I often begin a Yin class by asking students to feel at ease. From the standpoint of the physical body this might mean relaxing back into Savasana and closing the eyes. Actually feeling at ease with yourself though can be a little more tricky.
Yin classes are physical in nature and can provide you with the opportunity to recover from physical injury or contribute to a sports training program. There are, however, increasing numbers of students who attend the Yin classes seeking a place of calm just to sit or lie down and learn how to ‘anchor’ themselves in the present moment.
With the support of the props, the Yin practice is an opportunity to relax your muscles to allow each posture to target the deeper yin tissues of the body, withdrawing your attention from those outer layers as you go deeper into the more subtle layers. By practising this calmer form of Yoga and by incorporating other limbs of Yoga such as Pranayama and meditation along with your more active Yoga practice, you become better able to focus your mental resources and process information more accurately. But perhaps more importantly you also learn to pay a little more attention to each action you do to yourself, allowing you to be more present to find ease with yourself in each moment.

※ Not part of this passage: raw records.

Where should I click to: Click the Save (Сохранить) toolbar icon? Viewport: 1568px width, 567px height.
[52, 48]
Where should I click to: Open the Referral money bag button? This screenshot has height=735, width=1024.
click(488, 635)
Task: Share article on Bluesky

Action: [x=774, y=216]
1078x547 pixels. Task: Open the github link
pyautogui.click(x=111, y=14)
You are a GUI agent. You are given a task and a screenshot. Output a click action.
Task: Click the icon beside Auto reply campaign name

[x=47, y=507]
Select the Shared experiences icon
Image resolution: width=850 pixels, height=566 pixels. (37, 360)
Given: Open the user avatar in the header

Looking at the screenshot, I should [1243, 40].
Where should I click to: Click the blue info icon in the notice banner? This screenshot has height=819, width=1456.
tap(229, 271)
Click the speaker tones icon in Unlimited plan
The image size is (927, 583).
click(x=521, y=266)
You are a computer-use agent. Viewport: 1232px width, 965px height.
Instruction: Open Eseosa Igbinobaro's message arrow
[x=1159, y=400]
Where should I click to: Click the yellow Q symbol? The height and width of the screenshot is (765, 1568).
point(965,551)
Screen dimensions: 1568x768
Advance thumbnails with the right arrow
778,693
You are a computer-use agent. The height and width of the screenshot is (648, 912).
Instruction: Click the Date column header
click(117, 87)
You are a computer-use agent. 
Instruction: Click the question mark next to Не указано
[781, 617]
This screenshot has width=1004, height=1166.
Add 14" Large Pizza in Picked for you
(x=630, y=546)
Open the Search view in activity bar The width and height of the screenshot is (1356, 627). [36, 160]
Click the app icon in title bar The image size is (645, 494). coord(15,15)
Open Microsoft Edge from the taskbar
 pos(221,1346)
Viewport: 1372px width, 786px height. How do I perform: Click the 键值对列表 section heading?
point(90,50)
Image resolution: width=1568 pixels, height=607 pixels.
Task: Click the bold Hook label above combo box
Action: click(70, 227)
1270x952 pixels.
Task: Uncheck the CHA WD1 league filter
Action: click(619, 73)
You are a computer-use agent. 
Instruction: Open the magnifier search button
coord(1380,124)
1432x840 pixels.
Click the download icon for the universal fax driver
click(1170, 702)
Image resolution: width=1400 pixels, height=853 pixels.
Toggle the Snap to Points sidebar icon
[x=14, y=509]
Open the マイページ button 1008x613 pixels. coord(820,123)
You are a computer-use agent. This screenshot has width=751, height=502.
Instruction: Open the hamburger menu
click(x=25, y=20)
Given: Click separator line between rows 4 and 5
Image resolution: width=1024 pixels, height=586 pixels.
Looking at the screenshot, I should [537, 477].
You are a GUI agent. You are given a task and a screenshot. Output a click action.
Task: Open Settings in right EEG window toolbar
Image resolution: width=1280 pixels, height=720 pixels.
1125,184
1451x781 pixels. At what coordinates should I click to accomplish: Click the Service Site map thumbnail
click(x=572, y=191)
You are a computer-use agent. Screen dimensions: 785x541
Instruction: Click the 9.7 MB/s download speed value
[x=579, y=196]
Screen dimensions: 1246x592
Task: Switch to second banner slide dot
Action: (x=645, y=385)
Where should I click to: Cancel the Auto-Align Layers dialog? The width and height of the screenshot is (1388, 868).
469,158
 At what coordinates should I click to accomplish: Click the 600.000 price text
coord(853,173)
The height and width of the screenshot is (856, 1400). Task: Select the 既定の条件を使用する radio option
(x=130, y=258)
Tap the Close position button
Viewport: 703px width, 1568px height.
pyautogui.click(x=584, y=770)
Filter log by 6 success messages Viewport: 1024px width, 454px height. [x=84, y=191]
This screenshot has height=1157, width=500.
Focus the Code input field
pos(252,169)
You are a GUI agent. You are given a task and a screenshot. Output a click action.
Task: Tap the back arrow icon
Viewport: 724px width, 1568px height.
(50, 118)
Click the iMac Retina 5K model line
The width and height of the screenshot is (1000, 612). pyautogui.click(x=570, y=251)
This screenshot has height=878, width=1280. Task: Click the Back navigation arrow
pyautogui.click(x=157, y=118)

Your breath in Yin is slow and deep and you are encouraged to remain conscious of your breath throughout the practice. Through stillness, connection and breath you are able to go inward and release stuck emotions; allowing you to feel calm, relaxed and more at ease with your body and with yourself.
My Yin journey: I did my first Yin class with Norman Blair in 2008 and was inspired by him and many other teachers, so that eight years later I felt the desire to share it with others, and I undertook Yin teacher training with Jo Phee in Melbourne, Australia. My love for Yin is enhanced by its emphasis on the mind, body, spirit connection and consequently that is the focus of my Yin style of teaching.